APVV-21-0473

Mutations associated with Wolfram syndrome: alternative signaling pathways for calcium and mitochondrial physiology

Principal Investigator: Michal Cagalinec

Duration: July 2022 – June 2026
Coordinating Organization: Institute of Experimental Endocrinology BRC SAS
Cooperating Organization: Centre of Biosciences SAS

Annotation:

Wolfram syndrome (WS), characterized by diabetes insipidus, diabetes mellitus, optical atrophy and deafness, is caused by mutations in WFS1 gene. Protein WFS1 is highly expressed in the brain and pancreas where its mutations are in line with the symptoms. Moreover, a high expression has been observed in the heart; however, in the vast majority of WS cases the cardiac symptoms have not been reported. WFS1 is localized in the membrane of endoplasmic reticulum (ER) and strongly impacts calcium metabolism, mitochondrial function and ER stress. However, the principal question about WFS1 function still remains open – why the pancreatic β-cells and neurons are affected severely in WS, and why are the alterations in myocytes jut minor, when WFS1 is highly expressed in them? Possible explanation could be a yet unresolved compensatory mechanism present in myocytes and/or a different signalling pathway(s) when compared to neurons/ β-cells.
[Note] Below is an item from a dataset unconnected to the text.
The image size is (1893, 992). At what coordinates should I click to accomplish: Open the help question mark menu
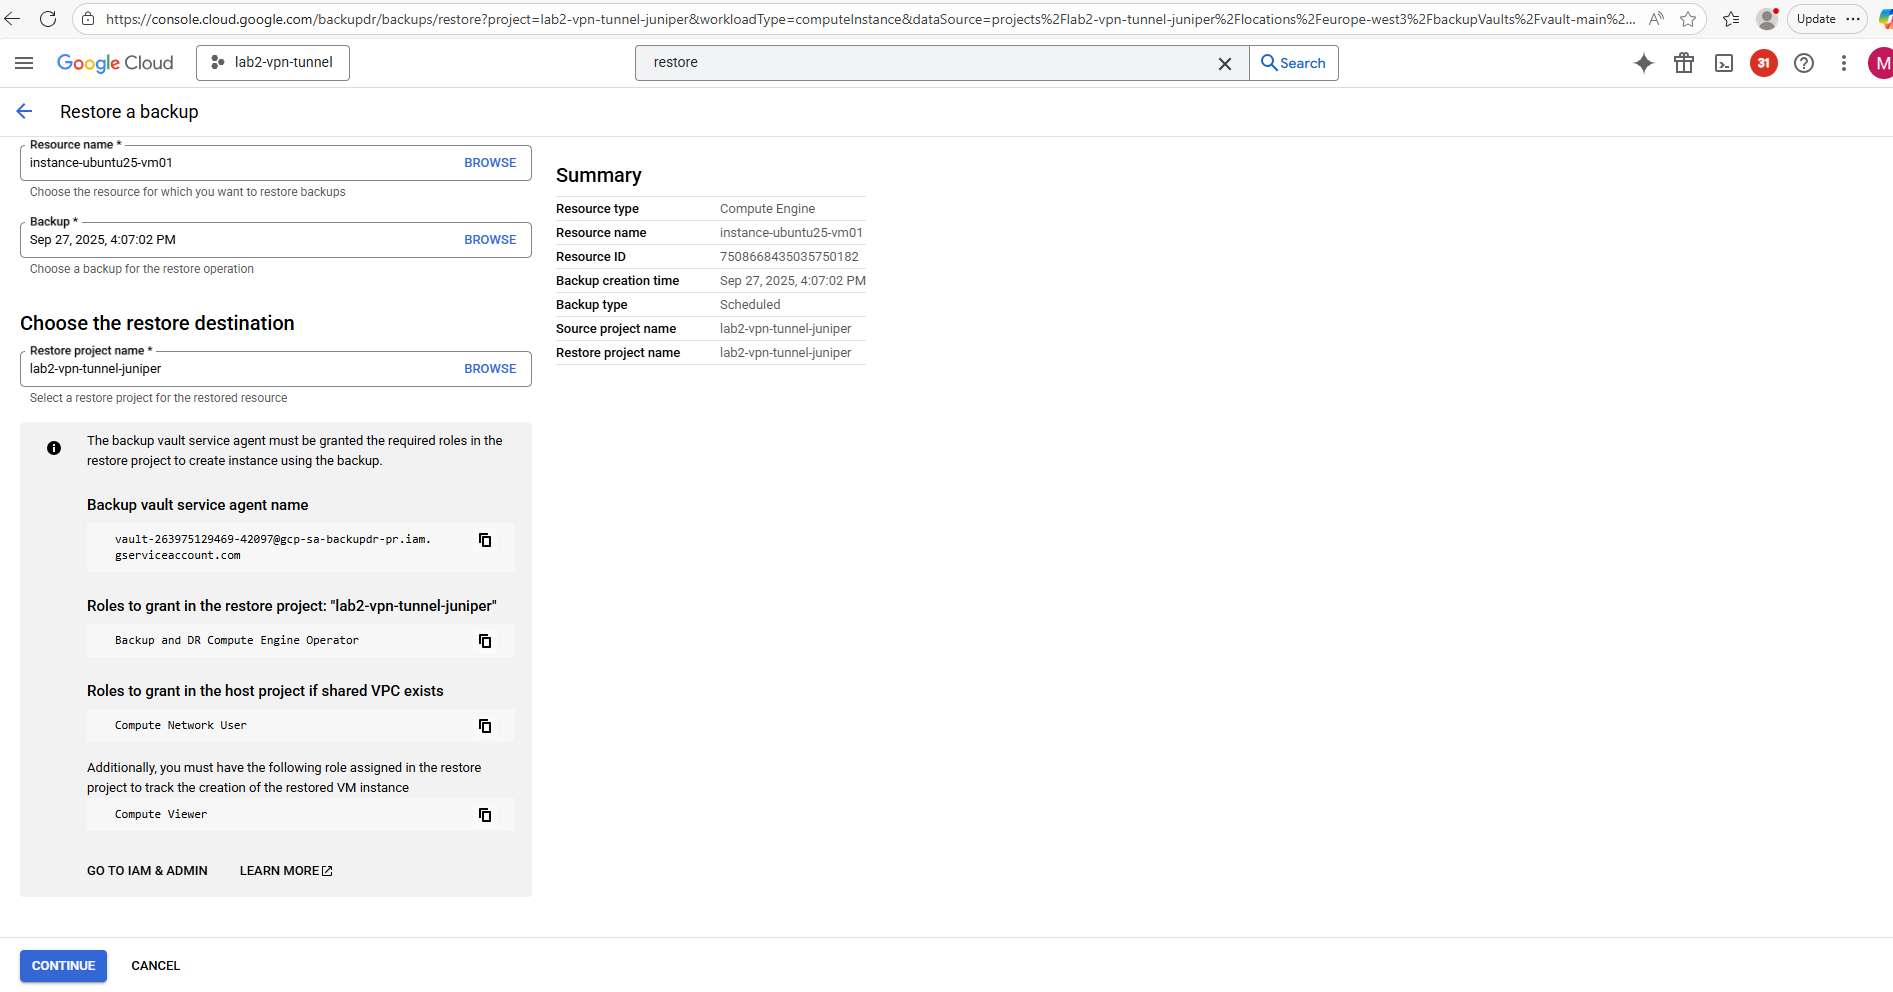pyautogui.click(x=1804, y=63)
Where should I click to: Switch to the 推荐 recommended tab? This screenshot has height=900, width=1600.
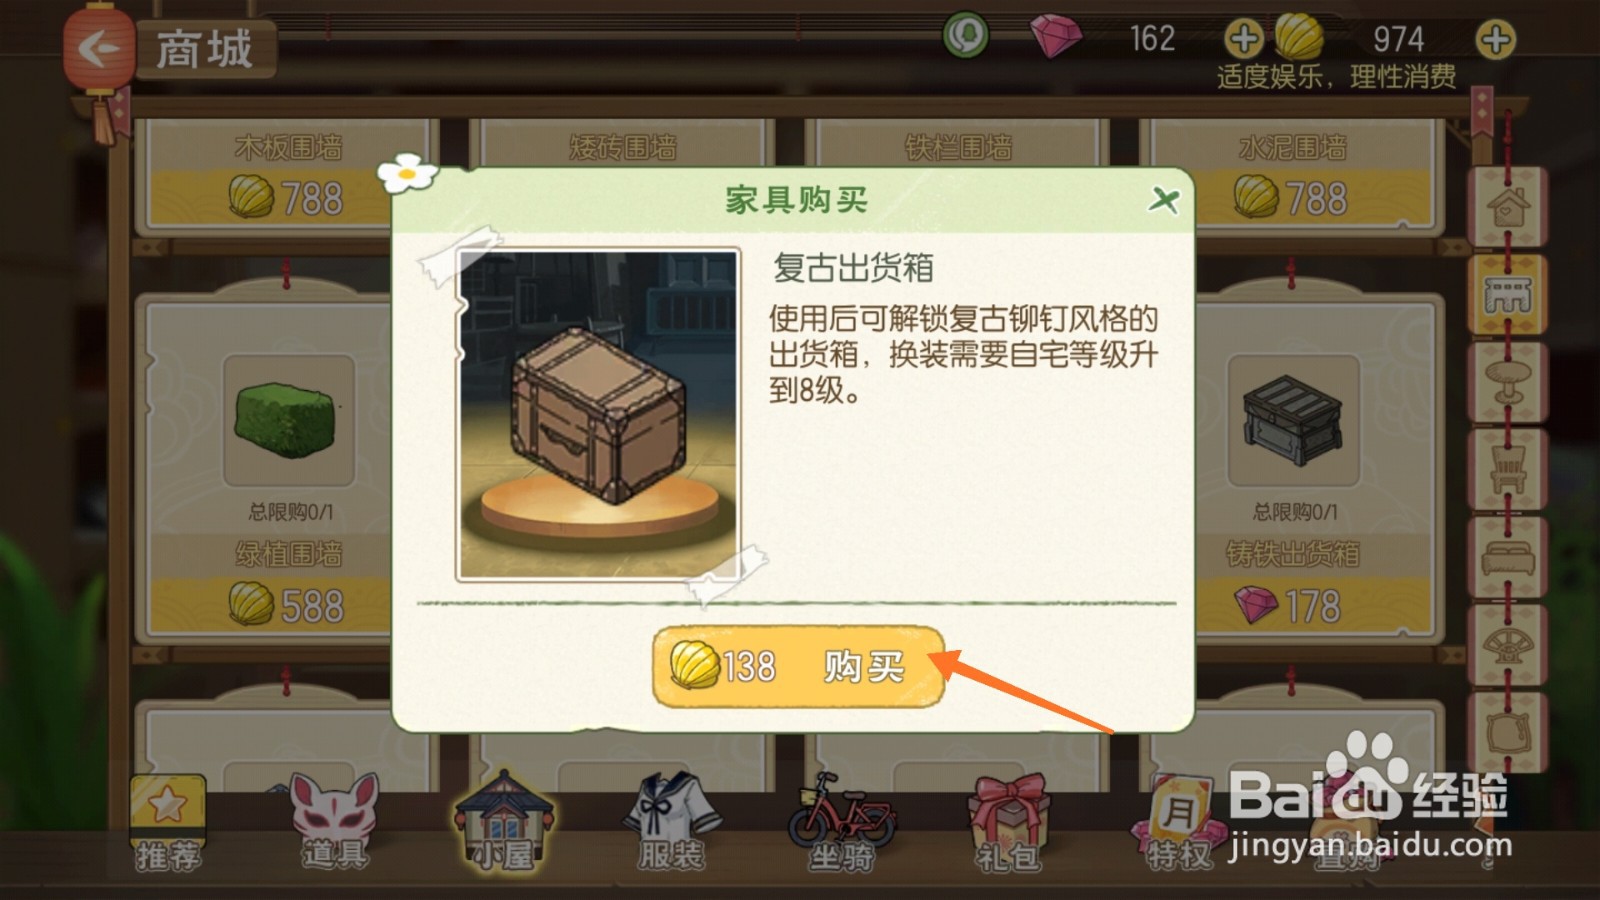point(168,824)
Therefore, the first hypothesis is: Do the calcium metabolism and mitochondrial dynamics differ in cardiac myocytes when compared to neurons and pancreatic β-cells in case of WFS1 malfunction? The majority of WS cases represent recessive mutations; however, several dominant mutations have been identified as well. Therefore the second hypothesis is: Do the calcium metabolism and mitochondrial dynamics differ in cells expressing pathogenic dominant vs. recessive Wfs1 mutations? Moreover, complete novelty of the project represents characterization of the heterozygous WFS1 deletion variant recently identified in the first Slovak WS patient at the applicant’s institute. Use of up-to-date approaches including CRISPR/Cas9 gene editing, optogenetic techniques, confocal microscopy and the know-how of the proposed research team will help to resolve the WFS1 function which will serve for development of early diagnostics and effective treatment not only for WS, but also for diabetes mellitus and highly prevalent cardiovascular diseases.

Keywords:

diabetes, neurodegenerative diseases, Wolfram Syndrome, Wolframin1, calcium metabolism, mitochondrial morphology, mitochondrial dynamics, confocal microscopy, Crispr/Cas9, electron microscopy, immunofluorescence, planar lipid membranes

Objectives:

The central hypothesis of the proposed project is, whether and how:
1. the calcium metabolism and mitochondrial dynamics differ in cardiac myocytes when compared to neurons and pancreatic beta-cells in case of Wolframin1 malfunction and
2. the calcium metabolism and mitochondrial dynamics differ in pathogenic dominant vs. recessive Wolframin1 mutations.